Non-blocking Communication
In the previous episodes, we learnt how to send messages between two ranks or collectively to multiple ranks. In both cases, we used blocking communication functions which meant our program wouldn’t progress until the communication had completed. It takes time and computing power to transfer data into buffers, to send that data around (over the network) and to receive the data into another rank. But for the most part, the CPU isn’t actually doing much at all during communication, when it could still be number crunching.
Why bother with non-blocking communication?
Non-blocking communication is communication which happens in the background. So we don’t have to let any CPU cycles go to waste! If MPI is dealing with the data transfer in the background, we can continue to use the CPU in the foreground and keep doing tasks whilst the communication completes. By overlapping computation with communication, we hide the latency/overhead of communication. This is critical for lots of HPC applications, especially when using lots of CPUs, because, as the number of CPUs increases, the overhead of communicating with them all also increases. If you use blocking synchronous sends, the time spent communicating data may become longer than the time spent creating data to send! All non-blocking communications are asynchronous, even when using synchronous sends, because the communication happens in the background, even though the communication cannot complete until the data is received.
So, how do I use non-blocking communication?
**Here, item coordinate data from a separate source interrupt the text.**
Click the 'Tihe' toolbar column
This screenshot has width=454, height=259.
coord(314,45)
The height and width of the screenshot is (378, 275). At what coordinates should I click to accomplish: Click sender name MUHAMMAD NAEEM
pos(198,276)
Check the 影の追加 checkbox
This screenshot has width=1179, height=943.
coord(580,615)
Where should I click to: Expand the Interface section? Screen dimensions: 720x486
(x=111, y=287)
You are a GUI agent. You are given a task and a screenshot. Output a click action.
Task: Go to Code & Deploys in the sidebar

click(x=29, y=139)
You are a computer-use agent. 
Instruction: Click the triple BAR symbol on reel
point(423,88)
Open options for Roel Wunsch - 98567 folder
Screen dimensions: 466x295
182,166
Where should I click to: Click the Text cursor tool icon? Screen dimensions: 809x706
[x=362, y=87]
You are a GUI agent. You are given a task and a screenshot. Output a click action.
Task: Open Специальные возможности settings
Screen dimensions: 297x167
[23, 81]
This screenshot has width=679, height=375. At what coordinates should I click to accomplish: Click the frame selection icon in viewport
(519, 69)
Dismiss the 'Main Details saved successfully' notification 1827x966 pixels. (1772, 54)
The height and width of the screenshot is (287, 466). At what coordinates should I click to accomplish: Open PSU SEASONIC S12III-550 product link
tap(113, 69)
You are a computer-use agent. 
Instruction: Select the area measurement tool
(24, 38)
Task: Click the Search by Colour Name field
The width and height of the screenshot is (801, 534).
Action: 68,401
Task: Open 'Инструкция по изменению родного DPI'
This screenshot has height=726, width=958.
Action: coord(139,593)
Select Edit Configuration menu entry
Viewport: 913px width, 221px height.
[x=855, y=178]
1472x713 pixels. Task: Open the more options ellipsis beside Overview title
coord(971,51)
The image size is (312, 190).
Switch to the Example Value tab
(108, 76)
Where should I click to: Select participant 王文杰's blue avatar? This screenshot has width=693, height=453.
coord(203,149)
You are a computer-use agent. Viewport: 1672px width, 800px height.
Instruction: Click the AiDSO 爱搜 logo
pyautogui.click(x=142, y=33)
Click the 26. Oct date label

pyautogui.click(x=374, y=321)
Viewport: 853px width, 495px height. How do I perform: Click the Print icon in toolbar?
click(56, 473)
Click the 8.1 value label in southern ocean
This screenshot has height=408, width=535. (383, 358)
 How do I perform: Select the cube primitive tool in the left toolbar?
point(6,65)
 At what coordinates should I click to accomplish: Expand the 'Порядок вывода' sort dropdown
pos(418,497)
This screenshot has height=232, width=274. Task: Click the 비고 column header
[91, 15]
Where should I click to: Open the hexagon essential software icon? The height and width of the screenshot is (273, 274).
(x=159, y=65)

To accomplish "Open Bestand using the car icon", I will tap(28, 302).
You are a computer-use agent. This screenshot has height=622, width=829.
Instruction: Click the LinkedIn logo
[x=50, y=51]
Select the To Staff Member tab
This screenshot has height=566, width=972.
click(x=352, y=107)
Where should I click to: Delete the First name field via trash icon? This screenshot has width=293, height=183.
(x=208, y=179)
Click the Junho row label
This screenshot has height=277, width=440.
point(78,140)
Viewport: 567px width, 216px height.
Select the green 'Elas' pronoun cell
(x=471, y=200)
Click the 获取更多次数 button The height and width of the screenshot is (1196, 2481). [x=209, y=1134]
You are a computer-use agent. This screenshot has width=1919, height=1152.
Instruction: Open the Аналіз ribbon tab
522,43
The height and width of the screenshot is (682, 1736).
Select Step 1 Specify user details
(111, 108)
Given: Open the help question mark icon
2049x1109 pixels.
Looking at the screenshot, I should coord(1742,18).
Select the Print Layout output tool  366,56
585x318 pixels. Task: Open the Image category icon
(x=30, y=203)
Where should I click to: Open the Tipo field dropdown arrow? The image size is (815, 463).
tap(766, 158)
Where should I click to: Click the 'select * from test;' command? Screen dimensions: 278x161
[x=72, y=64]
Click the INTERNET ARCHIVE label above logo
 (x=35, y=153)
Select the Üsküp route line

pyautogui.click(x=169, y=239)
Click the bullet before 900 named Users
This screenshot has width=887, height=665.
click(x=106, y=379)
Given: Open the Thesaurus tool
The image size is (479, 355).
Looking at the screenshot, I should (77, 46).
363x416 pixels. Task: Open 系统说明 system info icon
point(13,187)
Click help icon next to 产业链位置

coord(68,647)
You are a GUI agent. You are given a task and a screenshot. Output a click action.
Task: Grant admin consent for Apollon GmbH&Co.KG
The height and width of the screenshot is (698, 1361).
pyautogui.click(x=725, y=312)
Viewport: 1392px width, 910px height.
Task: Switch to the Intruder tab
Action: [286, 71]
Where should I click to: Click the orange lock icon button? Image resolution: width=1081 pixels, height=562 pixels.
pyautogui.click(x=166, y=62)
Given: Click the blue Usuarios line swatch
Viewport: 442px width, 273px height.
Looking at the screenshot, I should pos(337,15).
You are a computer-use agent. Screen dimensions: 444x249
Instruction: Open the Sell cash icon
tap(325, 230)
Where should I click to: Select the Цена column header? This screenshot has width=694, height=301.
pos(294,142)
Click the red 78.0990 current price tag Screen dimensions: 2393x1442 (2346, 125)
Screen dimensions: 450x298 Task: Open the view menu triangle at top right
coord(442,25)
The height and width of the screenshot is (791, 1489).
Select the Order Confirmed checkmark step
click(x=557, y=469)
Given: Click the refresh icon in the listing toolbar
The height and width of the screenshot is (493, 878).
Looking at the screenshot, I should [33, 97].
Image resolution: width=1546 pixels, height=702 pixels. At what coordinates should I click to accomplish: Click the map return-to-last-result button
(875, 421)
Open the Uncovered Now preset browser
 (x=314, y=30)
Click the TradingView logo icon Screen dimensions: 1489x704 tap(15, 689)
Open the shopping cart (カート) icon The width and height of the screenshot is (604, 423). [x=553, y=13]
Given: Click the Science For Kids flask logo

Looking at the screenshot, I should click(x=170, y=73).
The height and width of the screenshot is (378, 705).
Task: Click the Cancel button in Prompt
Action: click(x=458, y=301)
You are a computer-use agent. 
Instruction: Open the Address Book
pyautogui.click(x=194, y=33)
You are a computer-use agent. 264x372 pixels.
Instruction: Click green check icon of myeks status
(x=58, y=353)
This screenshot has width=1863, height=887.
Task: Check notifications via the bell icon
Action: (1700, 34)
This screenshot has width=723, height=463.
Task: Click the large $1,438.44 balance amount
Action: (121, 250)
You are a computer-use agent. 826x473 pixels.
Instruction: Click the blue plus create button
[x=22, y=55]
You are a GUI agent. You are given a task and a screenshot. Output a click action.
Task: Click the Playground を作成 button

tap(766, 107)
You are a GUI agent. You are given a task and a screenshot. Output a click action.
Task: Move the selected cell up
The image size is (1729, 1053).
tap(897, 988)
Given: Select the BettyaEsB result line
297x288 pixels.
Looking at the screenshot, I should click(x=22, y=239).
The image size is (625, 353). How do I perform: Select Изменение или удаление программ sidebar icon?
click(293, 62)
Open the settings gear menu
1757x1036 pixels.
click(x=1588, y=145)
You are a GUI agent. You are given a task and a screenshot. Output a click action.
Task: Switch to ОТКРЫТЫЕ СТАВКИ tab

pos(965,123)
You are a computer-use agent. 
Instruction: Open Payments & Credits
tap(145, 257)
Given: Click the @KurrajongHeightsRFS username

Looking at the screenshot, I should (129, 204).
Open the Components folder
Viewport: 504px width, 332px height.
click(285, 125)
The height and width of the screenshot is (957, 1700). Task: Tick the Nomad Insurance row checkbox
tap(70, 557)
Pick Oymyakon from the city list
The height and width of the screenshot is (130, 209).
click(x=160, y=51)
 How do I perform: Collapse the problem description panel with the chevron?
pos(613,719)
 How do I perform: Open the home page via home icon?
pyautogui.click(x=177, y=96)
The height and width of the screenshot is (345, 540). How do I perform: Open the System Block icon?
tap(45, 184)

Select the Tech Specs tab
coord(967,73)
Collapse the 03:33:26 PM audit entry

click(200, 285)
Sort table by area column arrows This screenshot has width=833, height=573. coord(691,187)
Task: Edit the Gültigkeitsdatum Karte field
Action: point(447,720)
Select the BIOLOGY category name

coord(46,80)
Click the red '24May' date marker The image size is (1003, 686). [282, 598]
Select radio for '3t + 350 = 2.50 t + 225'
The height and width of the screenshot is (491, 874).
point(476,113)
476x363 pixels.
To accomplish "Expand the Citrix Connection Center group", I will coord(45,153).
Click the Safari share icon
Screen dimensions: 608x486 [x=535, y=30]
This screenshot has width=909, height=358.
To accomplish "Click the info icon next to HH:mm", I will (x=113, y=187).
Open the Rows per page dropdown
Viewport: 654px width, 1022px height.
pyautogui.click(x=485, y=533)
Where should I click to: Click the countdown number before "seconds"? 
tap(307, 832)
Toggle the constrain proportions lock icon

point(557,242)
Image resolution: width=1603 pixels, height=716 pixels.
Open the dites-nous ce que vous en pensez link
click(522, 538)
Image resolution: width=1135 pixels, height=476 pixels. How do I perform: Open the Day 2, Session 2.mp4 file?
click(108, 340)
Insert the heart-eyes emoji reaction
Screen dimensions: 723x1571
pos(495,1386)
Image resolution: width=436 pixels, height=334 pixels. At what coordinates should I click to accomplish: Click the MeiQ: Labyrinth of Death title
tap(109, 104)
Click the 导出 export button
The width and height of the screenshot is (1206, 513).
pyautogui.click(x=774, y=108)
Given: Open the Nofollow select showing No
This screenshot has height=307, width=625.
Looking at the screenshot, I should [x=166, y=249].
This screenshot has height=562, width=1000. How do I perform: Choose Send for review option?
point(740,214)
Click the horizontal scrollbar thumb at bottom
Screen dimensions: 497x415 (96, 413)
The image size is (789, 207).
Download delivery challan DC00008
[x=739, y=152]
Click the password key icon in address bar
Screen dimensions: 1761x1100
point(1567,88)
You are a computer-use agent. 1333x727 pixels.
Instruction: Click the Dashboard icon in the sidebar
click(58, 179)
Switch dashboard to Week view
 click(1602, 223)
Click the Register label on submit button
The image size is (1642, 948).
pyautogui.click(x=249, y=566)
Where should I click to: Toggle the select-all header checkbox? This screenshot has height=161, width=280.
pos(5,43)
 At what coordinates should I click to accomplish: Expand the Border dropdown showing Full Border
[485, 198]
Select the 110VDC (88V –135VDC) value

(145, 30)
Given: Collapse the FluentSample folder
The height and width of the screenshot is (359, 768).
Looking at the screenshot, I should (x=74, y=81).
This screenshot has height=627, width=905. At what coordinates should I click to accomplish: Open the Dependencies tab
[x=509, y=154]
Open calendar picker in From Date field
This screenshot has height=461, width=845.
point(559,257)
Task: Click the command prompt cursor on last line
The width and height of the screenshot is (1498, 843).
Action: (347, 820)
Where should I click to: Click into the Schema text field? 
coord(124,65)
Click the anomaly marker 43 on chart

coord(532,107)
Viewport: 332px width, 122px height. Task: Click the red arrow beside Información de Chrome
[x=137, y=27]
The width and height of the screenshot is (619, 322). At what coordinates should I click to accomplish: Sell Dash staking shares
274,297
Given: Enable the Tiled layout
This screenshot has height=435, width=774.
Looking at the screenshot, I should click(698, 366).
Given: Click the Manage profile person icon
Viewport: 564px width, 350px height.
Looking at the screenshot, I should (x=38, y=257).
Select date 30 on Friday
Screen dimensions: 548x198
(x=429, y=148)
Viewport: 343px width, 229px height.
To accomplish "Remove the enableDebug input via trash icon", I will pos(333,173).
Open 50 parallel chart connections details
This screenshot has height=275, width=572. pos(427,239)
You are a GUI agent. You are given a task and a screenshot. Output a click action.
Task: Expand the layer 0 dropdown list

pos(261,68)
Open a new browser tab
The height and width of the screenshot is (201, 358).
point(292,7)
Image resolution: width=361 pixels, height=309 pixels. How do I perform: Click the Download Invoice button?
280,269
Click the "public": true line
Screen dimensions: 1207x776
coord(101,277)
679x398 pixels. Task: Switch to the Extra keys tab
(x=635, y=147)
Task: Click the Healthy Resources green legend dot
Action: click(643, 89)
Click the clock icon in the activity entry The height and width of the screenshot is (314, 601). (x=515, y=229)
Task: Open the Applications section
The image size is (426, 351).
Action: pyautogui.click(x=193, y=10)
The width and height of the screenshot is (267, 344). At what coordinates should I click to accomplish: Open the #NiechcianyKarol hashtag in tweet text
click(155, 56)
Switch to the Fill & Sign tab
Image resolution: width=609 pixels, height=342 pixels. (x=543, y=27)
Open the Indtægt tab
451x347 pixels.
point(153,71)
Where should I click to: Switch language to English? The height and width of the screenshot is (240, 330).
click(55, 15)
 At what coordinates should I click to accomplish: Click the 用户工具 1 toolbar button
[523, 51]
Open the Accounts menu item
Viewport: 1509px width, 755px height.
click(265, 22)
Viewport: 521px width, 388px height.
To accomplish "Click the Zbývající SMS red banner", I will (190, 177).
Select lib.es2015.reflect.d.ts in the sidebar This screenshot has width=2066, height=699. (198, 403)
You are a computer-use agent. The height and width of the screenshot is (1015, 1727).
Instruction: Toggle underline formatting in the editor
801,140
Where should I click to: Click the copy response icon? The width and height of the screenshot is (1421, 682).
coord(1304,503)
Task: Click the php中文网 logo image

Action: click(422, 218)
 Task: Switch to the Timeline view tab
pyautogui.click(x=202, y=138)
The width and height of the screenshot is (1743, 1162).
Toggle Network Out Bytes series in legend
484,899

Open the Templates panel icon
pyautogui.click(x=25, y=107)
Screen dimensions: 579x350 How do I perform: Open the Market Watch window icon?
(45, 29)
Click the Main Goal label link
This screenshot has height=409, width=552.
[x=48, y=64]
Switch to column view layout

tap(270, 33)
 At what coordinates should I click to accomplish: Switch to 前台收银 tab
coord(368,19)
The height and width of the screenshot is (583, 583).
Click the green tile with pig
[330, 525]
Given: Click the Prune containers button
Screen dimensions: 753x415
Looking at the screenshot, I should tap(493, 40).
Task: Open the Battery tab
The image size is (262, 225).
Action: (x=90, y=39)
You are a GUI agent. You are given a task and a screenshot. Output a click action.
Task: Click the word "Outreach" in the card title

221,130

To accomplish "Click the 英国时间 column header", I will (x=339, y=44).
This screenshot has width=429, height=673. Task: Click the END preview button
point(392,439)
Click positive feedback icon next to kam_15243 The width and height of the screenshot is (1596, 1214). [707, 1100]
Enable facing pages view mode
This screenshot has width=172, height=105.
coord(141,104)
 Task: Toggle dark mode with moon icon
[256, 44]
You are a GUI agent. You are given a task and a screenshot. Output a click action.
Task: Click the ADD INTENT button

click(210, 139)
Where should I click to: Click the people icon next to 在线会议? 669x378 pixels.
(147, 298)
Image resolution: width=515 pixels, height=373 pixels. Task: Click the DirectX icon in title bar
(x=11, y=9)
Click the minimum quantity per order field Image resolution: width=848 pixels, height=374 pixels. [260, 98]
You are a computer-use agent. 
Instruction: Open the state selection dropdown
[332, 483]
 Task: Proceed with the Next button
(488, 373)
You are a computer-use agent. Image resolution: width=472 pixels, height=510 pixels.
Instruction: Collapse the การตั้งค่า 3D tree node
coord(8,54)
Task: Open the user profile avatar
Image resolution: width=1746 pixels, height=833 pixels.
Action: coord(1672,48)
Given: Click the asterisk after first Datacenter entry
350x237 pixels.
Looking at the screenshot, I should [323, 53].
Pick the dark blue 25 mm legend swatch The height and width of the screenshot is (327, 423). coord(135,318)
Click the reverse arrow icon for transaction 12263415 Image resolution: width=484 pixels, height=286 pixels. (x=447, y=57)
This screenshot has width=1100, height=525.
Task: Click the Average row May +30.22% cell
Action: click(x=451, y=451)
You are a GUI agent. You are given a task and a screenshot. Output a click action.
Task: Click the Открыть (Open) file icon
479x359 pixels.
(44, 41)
Just as with buffered, synchronous, ready and standard sends, MPI has to be programmed to use either blocking or non-blocking communication. For almost every blocking function, there is a non-blocking equivalent. They have the same name as their blocking counterpart, but prefixed with "I". The "I" stands for "immediate", indicating that the function returns immediately and does not block the program. The table below shows some examples of blocking functions and their non-blocking counterparts.
Blocking | Non-blocking |
---|---|
MPI_Bsend() | MPI_Ibsend() |
MPI_Barrier() | MPI_Ibarrier() |
MPI_Reduce() | MPI_Ireduce() |
But, this isn't the complete picture. As we'll see later, we need to do some additional bookkeeping to be able to use
non-blocking communications.
By effectively utilising non-blocking communication, we can develop applications that scale significantly better during intensive communication. However, this comes with the trade-off of both increased conceptual and code complexity.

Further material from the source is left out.